山崎紘菜主演の火曜ドラマ9「御社の乱れ正します!」(毎週火曜夜9:00-9:30、BS-TBS)が現在放送中。同作は、電子コミック「御社の不倫の件~絶対に別れさせます~」(樹ユウマ/DPNブックス)が原作の“不倫成敗ドラマ”で、見ていてスカッとする展開がSNSなどを中心に話題になっている。このたび、WEBザテレビジョンでは企画プロデュースを務める北川雅一氏に独占インタビューを実施。本作を実写化するに至った経緯や、大事にしたポイント、またメインキャストの起用理由やその素顔について語ってくれた。

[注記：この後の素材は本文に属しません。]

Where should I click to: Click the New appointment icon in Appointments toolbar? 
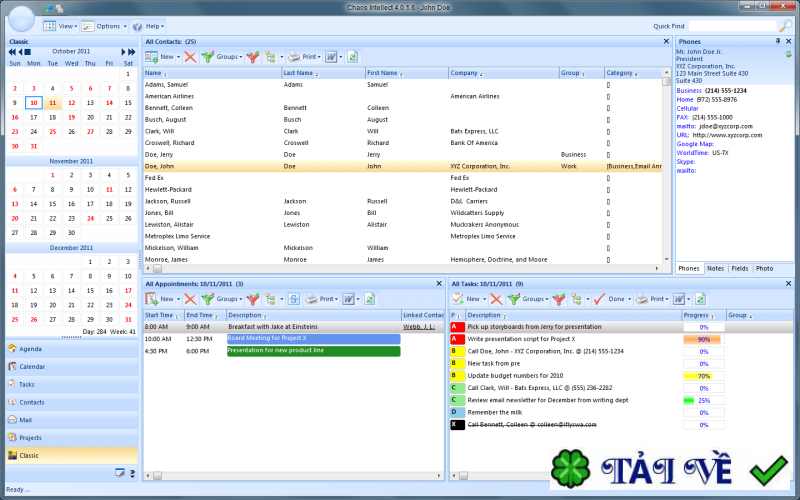152,299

■山崎紘菜演じる“美しきヒーロー”が社内不倫を成敗!

BS-TBSでは2022年から放送していたドラマ枠を火曜夜9時に「火曜ドラマ9(ないん)」と銘打ってゴールデンタイムに進出。

その第1弾となる今回は、電子コミック戦国時代に現れた新ジャンル“不倫マンガ”を実写化。対象者に近付き、美貌と頭脳を駆使し不倫を解消させる主人公・玲(山崎)を筆頭に、飯島寛騎演じる新、小笠原海(超特急)演じるガンちゃんら個性豊かな「オフィスAIRクリーニング」の面々が、社内不倫カップルをじりじりと追い詰め、華麗に成敗していく。

■題材選びのキーワードは“不倫”と“復讐”

――「火曜ドラマ9(ないん)」のトップバッターとして、この題材を選んだ理由を教えてください。

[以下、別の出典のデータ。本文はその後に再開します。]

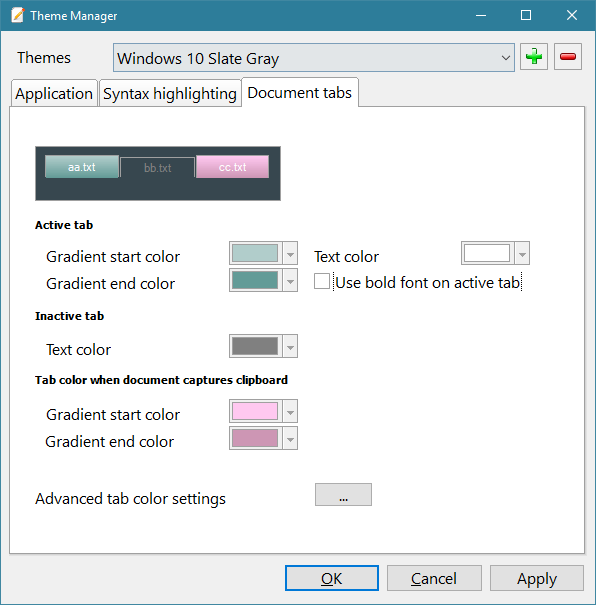This screenshot has height=605, width=596.
Task: Expand Active tab text color dropdown arrow
Action: (x=522, y=253)
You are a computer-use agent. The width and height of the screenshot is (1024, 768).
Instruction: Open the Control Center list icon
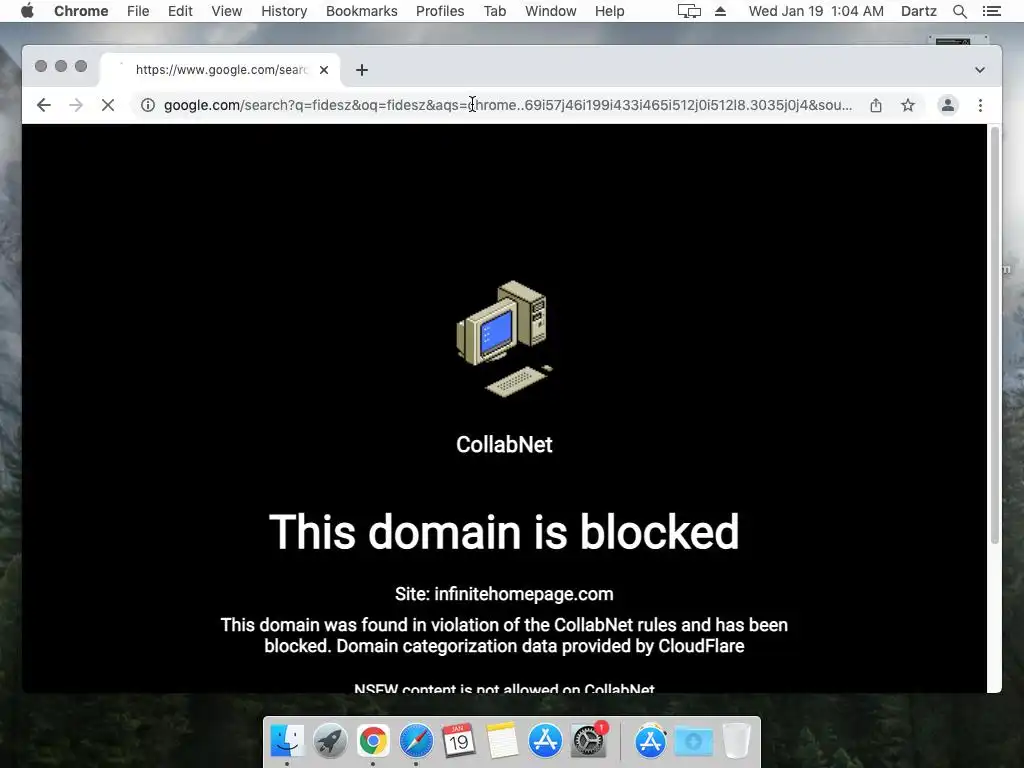pyautogui.click(x=991, y=11)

「視聴率と配信の両方を考えたい」という中でいろいろな題材を探したのですが、“不倫”というキーワードに視聴者の方が興味を持っているなという印象がありました。それに加えて、“復讐”というキーワードもまた人気があるようだなと。

これは、昨年「夫婦が壊れるとき」(2023年、日本テレビ系)という作品にプロデューサーとして入らせていただいた時に感じたことでした。

“不倫”と“復讐”というキーワードを中心に考えていく中で、過去に一度原作を読んでいて、実は企画書も一度書いたことがあった、樹ユウマさんによる電子コミック「御社の不倫の件~絶対に別れさせます~」が思い浮かんだんです。

この作品は不倫を扱っている作品でありながら、悪いやつが成敗されるという展開も描かれるので、今回のテーマにぴったりハマっているなと思い、この題材を選びました。


■原作者と相談して生まれたドラマオリジナルの要素がスパイスに

――原作ファンの多い本作を実写化するにあたって、特に大事にした点を教えてください。

僕自身、電子コミックというものにあまり縁がなかったのですが、パソコンを開いてネットでいろいろと検索をしているうちに、「御社の不倫の件~絶対に別れさせます~」がレコメンドされている時期があって。

その時に気になって読んだのですが、調べていくとすでに1600万回以上ダウンロードされていると知り、これがリアルな本だとしたらベストセラーだなと思ったんです。だからこそ、多くの人が読んでいる原作であるということは肝に銘じました。

映像化する上で大事にした部分でいうと、まず原作者の思いを汲んで、それを絶対に曲げないようにしました。それに加えて、原作を読んだ時に面白いと感じた部分は大切にしたいなと。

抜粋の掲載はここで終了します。